» **Work required**:
Determine how many lines of the data include the word "page", and write only that number.

(Stored items)
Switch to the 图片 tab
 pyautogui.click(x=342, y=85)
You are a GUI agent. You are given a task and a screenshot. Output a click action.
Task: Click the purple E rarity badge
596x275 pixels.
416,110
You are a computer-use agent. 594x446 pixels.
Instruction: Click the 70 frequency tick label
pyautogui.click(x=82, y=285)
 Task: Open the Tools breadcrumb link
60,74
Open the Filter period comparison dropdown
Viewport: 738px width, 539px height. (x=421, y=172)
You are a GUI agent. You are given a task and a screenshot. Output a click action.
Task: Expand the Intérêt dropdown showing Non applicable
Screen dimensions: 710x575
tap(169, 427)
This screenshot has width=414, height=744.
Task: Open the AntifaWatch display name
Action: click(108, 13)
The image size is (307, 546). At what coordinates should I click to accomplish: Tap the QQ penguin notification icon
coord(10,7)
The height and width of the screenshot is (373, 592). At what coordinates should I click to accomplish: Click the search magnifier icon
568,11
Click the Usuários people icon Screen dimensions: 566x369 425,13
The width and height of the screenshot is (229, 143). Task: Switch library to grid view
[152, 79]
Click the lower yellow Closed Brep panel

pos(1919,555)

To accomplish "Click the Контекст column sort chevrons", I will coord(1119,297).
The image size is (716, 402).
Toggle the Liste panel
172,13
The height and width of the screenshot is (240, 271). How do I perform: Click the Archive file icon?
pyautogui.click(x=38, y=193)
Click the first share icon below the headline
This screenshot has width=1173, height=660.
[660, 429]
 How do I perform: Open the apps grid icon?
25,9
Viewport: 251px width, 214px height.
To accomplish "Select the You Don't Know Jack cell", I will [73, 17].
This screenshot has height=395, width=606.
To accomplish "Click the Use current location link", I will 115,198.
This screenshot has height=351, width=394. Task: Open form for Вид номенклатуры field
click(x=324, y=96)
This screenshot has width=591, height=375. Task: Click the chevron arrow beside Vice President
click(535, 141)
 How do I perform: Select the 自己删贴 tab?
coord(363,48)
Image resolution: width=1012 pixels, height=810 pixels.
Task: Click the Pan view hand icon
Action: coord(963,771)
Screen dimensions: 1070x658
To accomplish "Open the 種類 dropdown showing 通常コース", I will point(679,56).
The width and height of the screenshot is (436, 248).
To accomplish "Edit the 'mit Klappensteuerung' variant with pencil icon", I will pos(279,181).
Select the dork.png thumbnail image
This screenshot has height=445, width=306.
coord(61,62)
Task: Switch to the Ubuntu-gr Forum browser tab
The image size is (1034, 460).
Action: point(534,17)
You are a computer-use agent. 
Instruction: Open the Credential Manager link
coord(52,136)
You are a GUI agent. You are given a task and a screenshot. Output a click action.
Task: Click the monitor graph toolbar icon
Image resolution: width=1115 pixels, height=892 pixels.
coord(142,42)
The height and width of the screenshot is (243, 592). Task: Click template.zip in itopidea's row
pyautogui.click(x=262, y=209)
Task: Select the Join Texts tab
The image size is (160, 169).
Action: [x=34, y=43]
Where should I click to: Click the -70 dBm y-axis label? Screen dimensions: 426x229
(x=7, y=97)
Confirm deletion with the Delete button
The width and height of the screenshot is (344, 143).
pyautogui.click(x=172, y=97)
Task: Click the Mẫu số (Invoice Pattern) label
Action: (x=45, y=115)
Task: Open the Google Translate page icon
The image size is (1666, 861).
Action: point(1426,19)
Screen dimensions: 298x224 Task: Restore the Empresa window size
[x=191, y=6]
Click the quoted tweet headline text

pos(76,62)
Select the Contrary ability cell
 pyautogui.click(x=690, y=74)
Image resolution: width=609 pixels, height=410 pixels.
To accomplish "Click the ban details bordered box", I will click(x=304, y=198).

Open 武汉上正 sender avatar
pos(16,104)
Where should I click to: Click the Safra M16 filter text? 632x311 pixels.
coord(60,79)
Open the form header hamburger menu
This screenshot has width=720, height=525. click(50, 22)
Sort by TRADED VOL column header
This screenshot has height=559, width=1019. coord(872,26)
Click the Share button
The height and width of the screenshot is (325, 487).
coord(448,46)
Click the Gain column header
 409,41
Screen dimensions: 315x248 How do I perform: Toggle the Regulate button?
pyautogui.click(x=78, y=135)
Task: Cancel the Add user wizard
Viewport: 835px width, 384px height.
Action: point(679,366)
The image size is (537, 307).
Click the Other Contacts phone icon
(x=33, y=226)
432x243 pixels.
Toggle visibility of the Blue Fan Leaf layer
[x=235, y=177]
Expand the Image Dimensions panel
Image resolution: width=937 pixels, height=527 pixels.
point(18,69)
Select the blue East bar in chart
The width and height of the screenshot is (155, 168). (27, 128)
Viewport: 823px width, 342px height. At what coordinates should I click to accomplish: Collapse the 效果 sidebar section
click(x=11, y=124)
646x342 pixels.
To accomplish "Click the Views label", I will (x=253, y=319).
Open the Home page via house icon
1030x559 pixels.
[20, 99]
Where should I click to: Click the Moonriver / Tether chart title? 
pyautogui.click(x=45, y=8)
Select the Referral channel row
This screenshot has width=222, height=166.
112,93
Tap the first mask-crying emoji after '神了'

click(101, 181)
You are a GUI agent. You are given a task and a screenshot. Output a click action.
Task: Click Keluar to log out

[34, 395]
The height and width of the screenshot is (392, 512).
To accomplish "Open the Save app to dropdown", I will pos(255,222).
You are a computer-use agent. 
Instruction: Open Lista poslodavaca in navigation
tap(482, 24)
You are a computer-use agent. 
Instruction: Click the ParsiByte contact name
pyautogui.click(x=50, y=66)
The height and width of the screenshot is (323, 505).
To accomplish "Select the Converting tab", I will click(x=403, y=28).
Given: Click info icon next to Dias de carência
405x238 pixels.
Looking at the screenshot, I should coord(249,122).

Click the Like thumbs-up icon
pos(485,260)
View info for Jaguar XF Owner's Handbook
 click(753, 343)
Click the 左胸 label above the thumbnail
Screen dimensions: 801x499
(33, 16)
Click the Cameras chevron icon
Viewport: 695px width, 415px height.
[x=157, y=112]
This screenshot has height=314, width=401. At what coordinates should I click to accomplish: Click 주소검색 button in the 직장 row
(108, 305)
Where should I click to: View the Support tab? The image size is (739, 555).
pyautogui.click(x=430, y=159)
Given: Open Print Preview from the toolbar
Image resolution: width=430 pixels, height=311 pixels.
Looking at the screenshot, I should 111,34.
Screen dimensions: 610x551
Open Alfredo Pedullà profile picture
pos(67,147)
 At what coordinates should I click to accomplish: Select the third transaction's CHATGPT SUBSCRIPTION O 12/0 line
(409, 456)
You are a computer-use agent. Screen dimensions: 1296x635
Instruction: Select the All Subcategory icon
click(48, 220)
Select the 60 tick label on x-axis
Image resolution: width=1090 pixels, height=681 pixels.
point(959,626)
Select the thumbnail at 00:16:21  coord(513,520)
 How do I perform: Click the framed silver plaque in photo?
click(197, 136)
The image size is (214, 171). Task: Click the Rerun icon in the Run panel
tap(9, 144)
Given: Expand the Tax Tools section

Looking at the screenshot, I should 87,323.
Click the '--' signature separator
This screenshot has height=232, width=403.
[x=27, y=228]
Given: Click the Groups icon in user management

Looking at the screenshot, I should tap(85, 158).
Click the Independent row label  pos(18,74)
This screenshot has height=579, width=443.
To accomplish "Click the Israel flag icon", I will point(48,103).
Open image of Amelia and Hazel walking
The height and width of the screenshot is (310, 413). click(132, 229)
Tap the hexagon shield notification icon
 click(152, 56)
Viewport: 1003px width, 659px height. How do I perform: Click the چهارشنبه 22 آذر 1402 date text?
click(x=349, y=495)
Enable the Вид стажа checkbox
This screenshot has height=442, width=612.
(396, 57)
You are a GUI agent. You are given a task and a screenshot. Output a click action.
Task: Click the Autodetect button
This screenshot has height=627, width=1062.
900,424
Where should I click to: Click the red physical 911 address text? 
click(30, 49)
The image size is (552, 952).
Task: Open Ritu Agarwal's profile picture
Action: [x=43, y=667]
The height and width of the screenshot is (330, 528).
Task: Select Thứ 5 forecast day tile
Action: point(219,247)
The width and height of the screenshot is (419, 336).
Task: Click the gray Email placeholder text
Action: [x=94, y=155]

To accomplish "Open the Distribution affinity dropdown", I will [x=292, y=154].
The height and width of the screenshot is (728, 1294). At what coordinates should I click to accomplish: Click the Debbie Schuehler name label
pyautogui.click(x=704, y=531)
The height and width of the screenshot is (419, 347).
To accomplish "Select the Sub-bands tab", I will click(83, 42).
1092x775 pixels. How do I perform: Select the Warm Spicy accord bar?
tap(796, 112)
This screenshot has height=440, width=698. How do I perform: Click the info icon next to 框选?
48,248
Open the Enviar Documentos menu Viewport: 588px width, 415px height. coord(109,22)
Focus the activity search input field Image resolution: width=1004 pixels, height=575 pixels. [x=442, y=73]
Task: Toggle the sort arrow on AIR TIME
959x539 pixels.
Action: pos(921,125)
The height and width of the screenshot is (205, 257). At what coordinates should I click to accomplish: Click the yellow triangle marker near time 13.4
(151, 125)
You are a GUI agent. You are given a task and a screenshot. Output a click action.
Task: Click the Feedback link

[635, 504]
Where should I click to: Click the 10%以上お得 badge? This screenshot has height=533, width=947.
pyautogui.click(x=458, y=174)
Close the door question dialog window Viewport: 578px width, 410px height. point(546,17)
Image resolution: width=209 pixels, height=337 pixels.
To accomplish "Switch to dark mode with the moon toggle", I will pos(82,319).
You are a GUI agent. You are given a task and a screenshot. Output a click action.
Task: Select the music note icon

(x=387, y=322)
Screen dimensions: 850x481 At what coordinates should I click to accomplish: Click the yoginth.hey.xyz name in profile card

» **Reply**:
2